Earlier this week, Netflix shared its report confirming a decline in the number of subscribers. This was the company’s first decline in ten years and surprised investors in certain aspects. Obviously, the competition has become tough in recent years with more and more streaming video services popping out every day. Nowadays, there are large services from big companies that have enough resources to provide a stellar quality of service. Netflix acknowledged the growing competition in its report, as well as the recent loss of the Russian market in light of the sanctions. However, for Netflix, the biggest culprit is uncontrolled non-monetized account sharing. The company promised to “effectively find a way to monetize account sharing”. However, the investors are skeptical about this “holy war”.
Shortly after the announcement, the company saw a drop in the value of its stocks. The company’s stock was down 36 percent in trading Wednesday, just one day after the announcement. The company said on that occasion, that it would ask subscribers who share their accounts with people outside their households to pay more. Netflix blames password sharing, in part, for failing to hit its subscriber growth targets. The company believes that there are 100 million accounts around the world sharing their passwords with other households.
The fight against account-sharing can cost more subscribers to Netflix
The Media Analyst Michael Nathanson wrote that the crackdown on password sharing signals Netflix thinks it’s “hitting a wall” at 221.6 million subscribers. “Any company with large out-year subscriber and (revenue) targets should be a bit more nervous today,” he wrote.
The company’s Chief Operating Officer, Gregory Peters, told investors that the company would not stop a subscriber from sharing with a sister. However, the company may ask this user to pay a bit more to be able to share with the sister, so she will get the benefit and the value of the service.

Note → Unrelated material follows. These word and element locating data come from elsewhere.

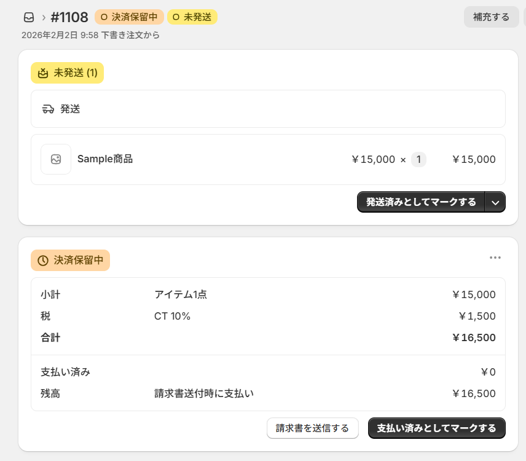The image size is (526, 461).
Task: Click the 発送 shipping row
Action: coord(268,109)
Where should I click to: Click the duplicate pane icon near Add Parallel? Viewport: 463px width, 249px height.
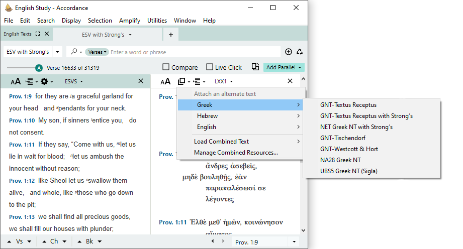(x=255, y=67)
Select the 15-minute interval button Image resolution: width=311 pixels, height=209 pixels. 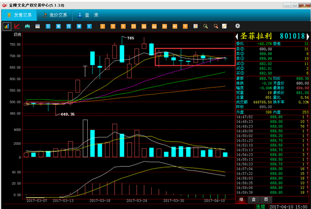pos(133,26)
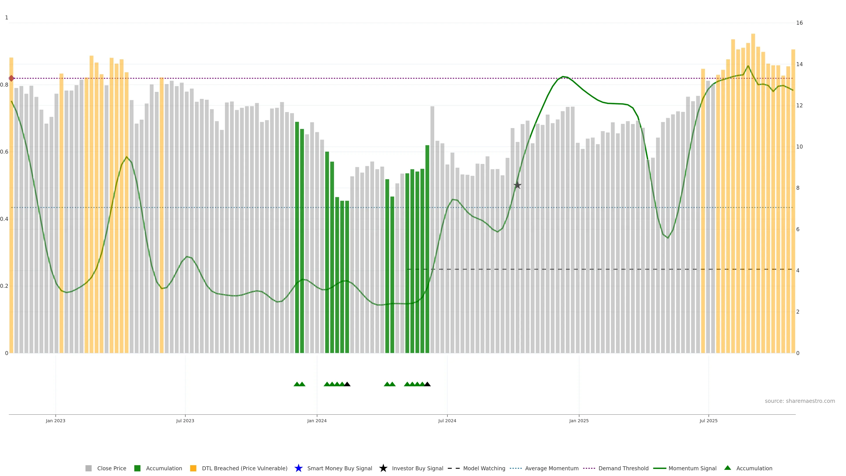
Task: Toggle Close Price series in legend
Action: point(111,468)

However, the investors are very skeptical about this change. According to analysts, Netflix may be able to squeeze a few more dollars out of some of the primary households. However, there are ones that will look at the new sharing fee as another pricing increase and will cancel. Netflix recently announced a price hike in certain markets, and several users canceled the service shortly after that. Some analysts don’t even believe that password sharing is the big culprit of Netflix’s loss of 200,000 subscribers in its first quarter. In fact, password sharing is something that happens for years, and just now Netflix is blaming this feature.
Honestly, Netflix seems to be seeing the effects of the growing competition. Also, its pricing-plan policies are really outdated right now. It’s absurd to put a higher paywall for HD and 4K content when other companies are offering this for cheaper prices.